__SET EXERCISE__
Rescale the rows from the line with "Click the arrow entering the final circle" to the line with "This screenshot has height=686, width=986. point(225,491)", both included, and give only those lines again, requests and all. Multiply every coordinate in the answers by 1.85 and round to whole numbers, with halves rounding up.

__RECORD LIST__
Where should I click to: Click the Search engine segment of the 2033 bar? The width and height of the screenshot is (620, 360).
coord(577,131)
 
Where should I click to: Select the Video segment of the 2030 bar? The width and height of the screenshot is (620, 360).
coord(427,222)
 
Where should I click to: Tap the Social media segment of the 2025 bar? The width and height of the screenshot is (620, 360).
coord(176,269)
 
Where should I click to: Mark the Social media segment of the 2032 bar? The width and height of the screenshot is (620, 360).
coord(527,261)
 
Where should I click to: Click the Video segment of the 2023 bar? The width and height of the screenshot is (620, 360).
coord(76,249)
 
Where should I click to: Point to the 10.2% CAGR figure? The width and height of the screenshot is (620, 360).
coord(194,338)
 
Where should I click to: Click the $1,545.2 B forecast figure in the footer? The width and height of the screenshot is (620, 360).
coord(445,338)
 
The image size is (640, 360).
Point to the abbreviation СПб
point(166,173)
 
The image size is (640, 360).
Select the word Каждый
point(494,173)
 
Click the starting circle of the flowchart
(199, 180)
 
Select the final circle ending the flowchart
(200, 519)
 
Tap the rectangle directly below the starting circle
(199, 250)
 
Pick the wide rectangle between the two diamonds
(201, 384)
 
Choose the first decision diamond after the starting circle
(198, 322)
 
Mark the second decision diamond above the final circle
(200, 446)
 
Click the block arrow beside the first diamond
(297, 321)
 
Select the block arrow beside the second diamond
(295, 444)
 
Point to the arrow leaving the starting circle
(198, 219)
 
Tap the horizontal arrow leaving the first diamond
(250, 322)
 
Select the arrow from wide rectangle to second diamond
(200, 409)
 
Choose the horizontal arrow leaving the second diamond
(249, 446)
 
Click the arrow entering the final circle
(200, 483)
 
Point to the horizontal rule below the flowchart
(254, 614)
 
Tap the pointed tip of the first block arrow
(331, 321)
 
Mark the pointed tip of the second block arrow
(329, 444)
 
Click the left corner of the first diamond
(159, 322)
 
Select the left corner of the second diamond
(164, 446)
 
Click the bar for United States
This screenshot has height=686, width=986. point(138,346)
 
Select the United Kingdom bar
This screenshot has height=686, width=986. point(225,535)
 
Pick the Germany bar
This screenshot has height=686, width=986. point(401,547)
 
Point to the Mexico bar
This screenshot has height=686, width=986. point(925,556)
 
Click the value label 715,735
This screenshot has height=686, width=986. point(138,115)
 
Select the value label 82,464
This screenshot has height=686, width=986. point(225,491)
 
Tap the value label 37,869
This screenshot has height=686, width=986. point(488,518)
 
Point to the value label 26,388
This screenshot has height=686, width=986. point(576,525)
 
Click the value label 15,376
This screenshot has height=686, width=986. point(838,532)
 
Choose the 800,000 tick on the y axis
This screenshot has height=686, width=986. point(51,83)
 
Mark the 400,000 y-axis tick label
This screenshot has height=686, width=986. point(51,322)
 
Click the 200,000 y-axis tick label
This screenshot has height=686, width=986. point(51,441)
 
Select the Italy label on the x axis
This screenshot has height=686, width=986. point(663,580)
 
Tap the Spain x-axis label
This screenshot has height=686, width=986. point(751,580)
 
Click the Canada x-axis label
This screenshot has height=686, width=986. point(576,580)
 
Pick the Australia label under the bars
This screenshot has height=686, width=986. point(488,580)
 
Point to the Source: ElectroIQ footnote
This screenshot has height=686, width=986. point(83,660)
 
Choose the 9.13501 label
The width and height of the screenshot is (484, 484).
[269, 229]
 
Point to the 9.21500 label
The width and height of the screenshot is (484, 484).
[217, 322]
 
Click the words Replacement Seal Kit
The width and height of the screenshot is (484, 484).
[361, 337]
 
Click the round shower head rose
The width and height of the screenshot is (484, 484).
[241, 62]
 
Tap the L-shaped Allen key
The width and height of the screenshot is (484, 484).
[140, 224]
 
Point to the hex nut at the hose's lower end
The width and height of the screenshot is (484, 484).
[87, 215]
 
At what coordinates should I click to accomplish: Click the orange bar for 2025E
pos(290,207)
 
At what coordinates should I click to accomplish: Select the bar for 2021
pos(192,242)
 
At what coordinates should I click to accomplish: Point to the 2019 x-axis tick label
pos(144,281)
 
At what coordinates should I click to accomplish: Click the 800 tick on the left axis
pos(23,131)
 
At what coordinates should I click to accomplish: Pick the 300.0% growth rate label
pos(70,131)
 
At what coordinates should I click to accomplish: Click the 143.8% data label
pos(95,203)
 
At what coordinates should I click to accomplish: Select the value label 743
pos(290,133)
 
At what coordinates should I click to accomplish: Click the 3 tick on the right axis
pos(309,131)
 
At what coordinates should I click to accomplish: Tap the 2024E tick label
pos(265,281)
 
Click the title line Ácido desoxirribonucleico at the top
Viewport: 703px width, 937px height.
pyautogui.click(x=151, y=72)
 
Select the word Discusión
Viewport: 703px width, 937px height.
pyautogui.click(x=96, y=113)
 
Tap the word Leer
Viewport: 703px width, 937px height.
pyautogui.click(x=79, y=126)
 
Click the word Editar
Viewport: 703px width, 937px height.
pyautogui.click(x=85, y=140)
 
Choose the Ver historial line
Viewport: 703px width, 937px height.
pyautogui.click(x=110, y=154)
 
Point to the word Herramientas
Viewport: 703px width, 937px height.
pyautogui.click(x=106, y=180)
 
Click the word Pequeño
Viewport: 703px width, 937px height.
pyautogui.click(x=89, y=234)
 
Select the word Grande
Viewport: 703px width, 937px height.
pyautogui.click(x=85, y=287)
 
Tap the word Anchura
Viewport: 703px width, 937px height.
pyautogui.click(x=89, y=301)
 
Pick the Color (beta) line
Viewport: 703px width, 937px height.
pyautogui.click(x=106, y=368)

__PROBLEM SOLUTION__
Click the arrow entering the final circle
(370, 894)
 
Point to the horizontal rule below the flowchart
(470, 1136)
 
Tap the pointed tip of the first block arrow
(612, 594)
 
Mark the pointed tip of the second block arrow
(609, 821)
 
Click the left corner of the first diamond
(294, 596)
 
Select the left corner of the second diamond
(303, 825)
 
Click the bar for United States
This screenshot has height=686, width=986. point(255,640)
 
Select the United Kingdom bar
This screenshot has height=686, width=986. point(416,990)
 
Pick the Germany bar
This screenshot has height=686, width=986. point(742,1012)
 
Point to the Mexico bar
This screenshot has height=686, width=986. point(1711,1029)
 
Click the value label 715,735
This screenshot has height=686, width=986. point(255,213)
 
Select the value label 82,464
This screenshot has height=686, width=986. point(416,908)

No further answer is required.